Bob Larivee, Sr. was already producing and presenting several car shows all across the United States and was always looking for great car creations to attract fans to his shows. So Larivee reached out to Chuck Miller who was running a company called Styline Customs out of River Rouge, Michigan. Miller had already built some cars that were being featured in the custom car scene, most notably the famous Red Baron. Larivee asked Miller if he could build a number of full-size Zingers that he could feature at his show. Miller built several Zingers which ranged from a Corvette, Volkswagens, a Van, and even a Semi-Truck. In addition to Miller’s Zingers creations, noted drag racer Steve Tansy was working on a few Zingers of his own in the form of a Super Drag, a wild front motored dragster, and the Super Dune, a crazy Dune Buggy. Tansy himself ran a very special funny car called the “The Godfather” which featured a Vega Panel body style which he drag raced all across the country.
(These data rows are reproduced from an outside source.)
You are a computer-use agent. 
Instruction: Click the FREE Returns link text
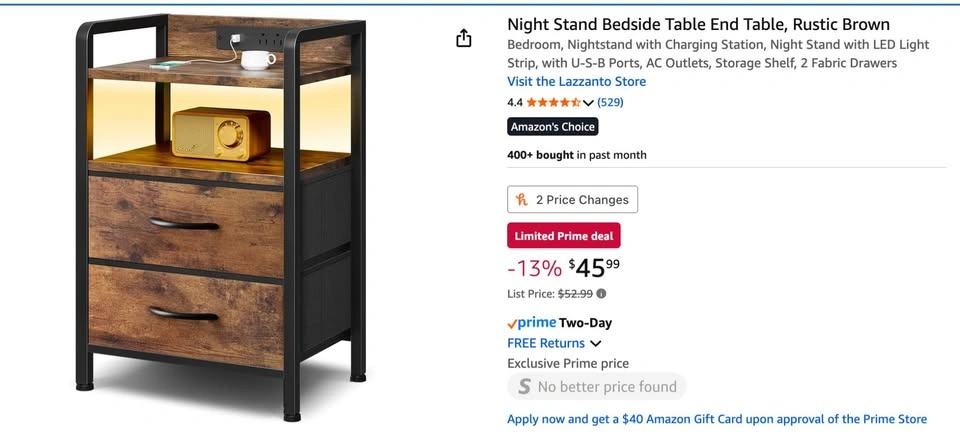[546, 344]
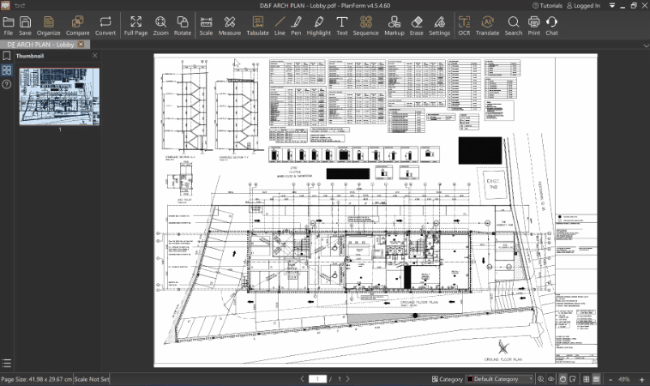Switch to grid page layout view
Image resolution: width=650 pixels, height=386 pixels.
[586, 379]
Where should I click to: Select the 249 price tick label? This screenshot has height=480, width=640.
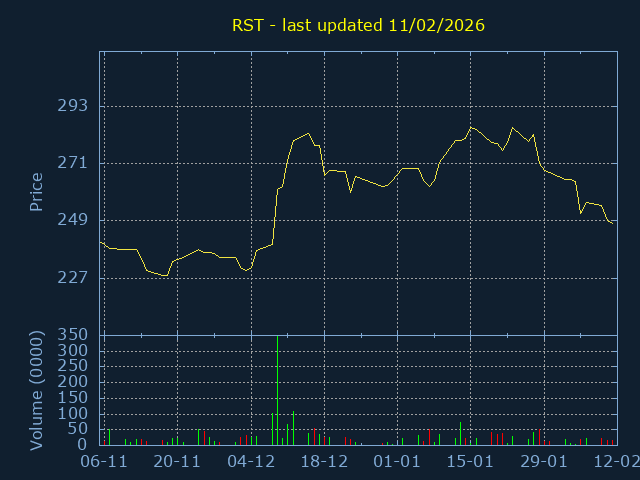(x=73, y=220)
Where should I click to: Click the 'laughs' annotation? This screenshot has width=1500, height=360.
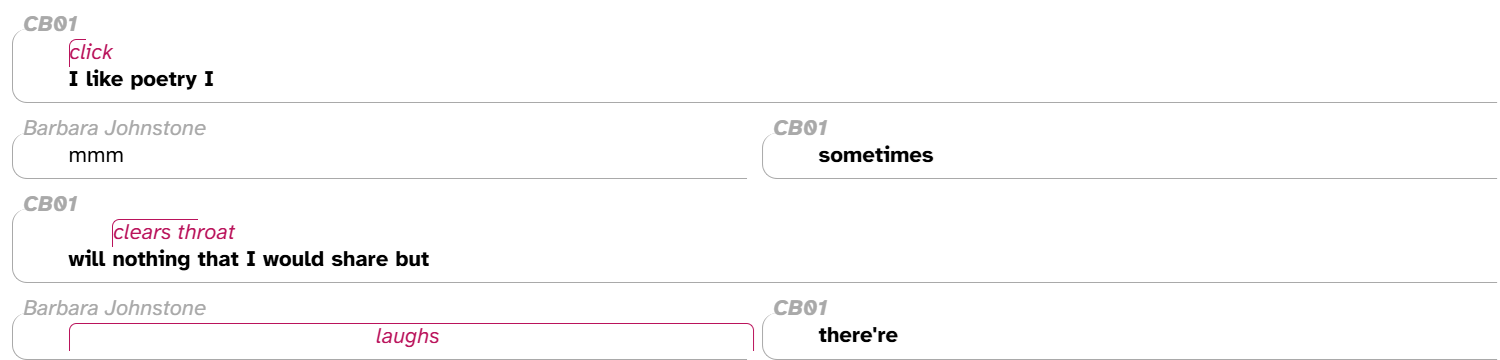[x=408, y=336]
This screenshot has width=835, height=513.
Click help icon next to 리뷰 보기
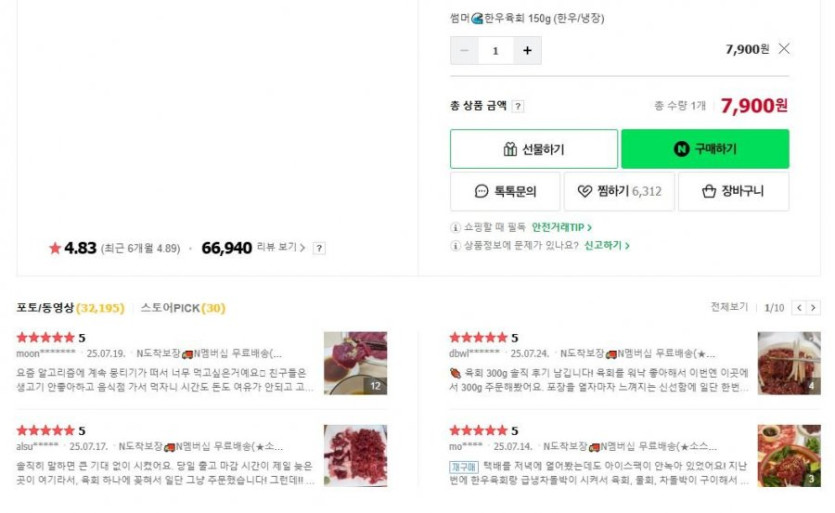(x=319, y=248)
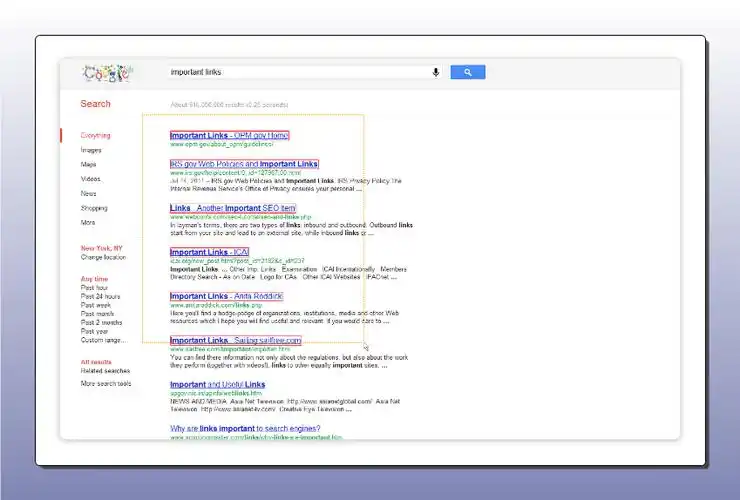The image size is (740, 500).
Task: Click the Google doodle logo
Action: point(106,73)
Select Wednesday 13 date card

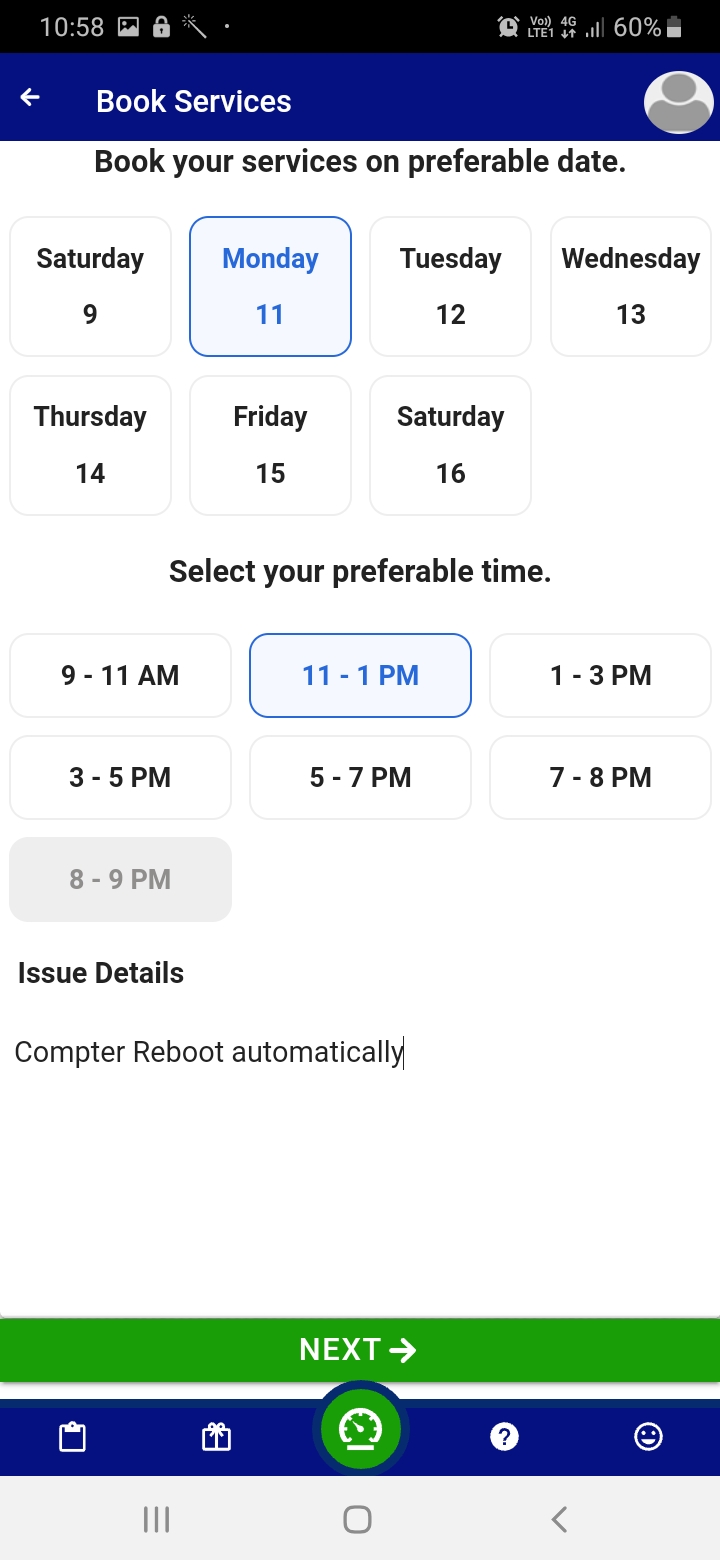pos(630,286)
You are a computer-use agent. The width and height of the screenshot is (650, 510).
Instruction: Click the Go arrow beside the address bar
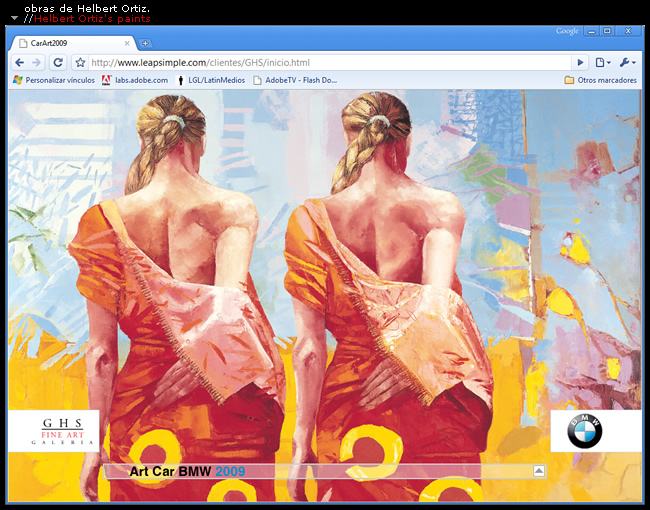pyautogui.click(x=580, y=62)
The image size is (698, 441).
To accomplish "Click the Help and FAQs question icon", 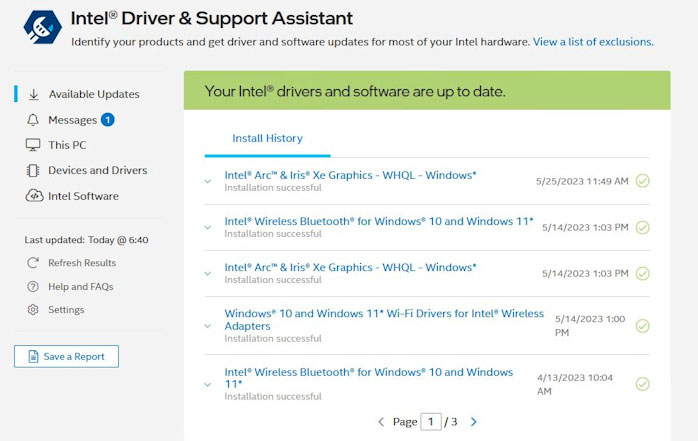I will click(x=33, y=287).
So there you have the history of these crazy cool cars called Zingers and now we jump to the present. Fellow Dead Man’s Curve car club members John Sbrigato, Mario Colasuonno, and Mark Glaz thought that they could recreate these famed cars and bring them back out into the light.n Colasuonno served as supervisor and builder on the projects. So over the past two years, they have put together four Zingers in the form of Super Volks, Super Dune, Super Drag, and Super Bus. John Sbrigato at Brighton Collision in Brooklyn, New York applied all the paint on all four creations. Mr. J did all the artwork on the rides as well. Under the supervision of Colasuonno, Glaz did all the welding on the projects. The dragster body on the Super Drag was hand-formed by Sbrigato and the chassis for the project was built by Colasuonno and Glaz. The chrome work was done by Super Chrome in Asbury Park, New Jersey. All of these projects have been built with the full support of Chuck Miller who has helped out with the building of each car.
In just one year four Zingers have been brought back to life and back on the car show scene for folks to see and enjoy. What is even cooler is that all of these builds by Sbrigato, Colasuonno, and Glaz have gotten Miller to return to building some of these Zingers projects of his very own. 2021 is the fifty-year anniversary of the Zingers and there are many cool projects and events planned. When you stop and think, this whole Zinger craze got started by one young man looking at a bunch of car model parts and building, entering, and winning a contest at the famous Detroit Autorama oh so many years ago.